Faisant vibrer des bols tibétains durant leur entrée par les allées de Pleyel, les musiciens s'installent derrières leurs instruments. Cinq d'entre eux appartiennent aux Percussions Claviers de Lyon [lire notre chronique du 14 mars 2006], soit Raphaël Aggery, Sylvie Aubelle, Gilles Demoulin, Gérard Lecointe et Henri-Charles Caget qui a réalisé les présents arrangements. On entend bientôt le bois du marimba, une lame métallique caressée par l'archer, les sons flûtés du violoncelle tenu par Arnaud Crozatier… C'est parti pour une vingtaine de chansons – avec un intermède pour le changement de robe – aux couleurs tantôt tribales, tantôt scintillantes, faisant intervenir avec discrétion un accordéon, un saxophone ou la guitare servant à une version folk de Fleur de saison. Utilisée pour l'intro' de Swimming, la vasque d'eau agitée symbolise les passerelles tissées entre un univers gothique à la Tim Burton – lui-même influencé par Edgar A. Poe et l'illustrateur Edward Gorey – et les sons d'aujourd'hui – détentrice d'un DEA en musique contemporaine, Émilie Simon confie à Cyrille Brissot (de l'Ircam) le soin du traitement électronique du concert.

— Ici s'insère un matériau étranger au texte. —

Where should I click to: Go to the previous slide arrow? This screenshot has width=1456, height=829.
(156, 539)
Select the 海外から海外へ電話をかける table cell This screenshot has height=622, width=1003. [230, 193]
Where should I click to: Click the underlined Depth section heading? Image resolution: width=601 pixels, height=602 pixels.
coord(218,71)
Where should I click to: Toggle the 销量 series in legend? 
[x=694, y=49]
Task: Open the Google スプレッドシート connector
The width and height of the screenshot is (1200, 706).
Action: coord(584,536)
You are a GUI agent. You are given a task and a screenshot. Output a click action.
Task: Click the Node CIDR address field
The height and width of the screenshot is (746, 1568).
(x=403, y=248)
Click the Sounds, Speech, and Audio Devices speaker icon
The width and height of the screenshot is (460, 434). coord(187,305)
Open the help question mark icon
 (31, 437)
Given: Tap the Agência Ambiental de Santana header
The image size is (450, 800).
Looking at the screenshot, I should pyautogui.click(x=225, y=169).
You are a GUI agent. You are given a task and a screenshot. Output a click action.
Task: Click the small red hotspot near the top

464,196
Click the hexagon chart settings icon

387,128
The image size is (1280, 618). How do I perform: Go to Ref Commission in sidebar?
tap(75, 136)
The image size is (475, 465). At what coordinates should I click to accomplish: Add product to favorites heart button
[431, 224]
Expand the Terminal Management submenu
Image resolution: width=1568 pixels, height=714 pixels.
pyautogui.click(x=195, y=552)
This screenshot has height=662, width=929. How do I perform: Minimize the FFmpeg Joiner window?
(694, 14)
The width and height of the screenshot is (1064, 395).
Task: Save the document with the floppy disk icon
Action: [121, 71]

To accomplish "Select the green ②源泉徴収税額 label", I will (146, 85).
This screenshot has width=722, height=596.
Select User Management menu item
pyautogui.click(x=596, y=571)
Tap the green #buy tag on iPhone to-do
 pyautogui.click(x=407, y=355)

Femme-enfant de façade qui séduit par l'impact d'une voix souple et chaude, au grave présent, à l'aigu musclé – il y a derrière des années de chant lyrique étudié à Montpellier –, la créatrice se révèle une perfectionniste à l'affût du dosage exact. Les mélodies carrées ont retenu la leçon gainsbourienne (flagrant sur Rose hybride de thé), l'écran tendu en fond de scène est sobrement utilisée, la prestation s'avère incarnée sans être racoleuse. Si l'ensemble paraît parfois trop maîtrisé, Émilie Simon a l'indéniable pouvoir de guider un public populaire vers une musique sophistiquée, comme sur My old friend, où son arbre-piano résonne sous les baguettes des cinq percussionnistes.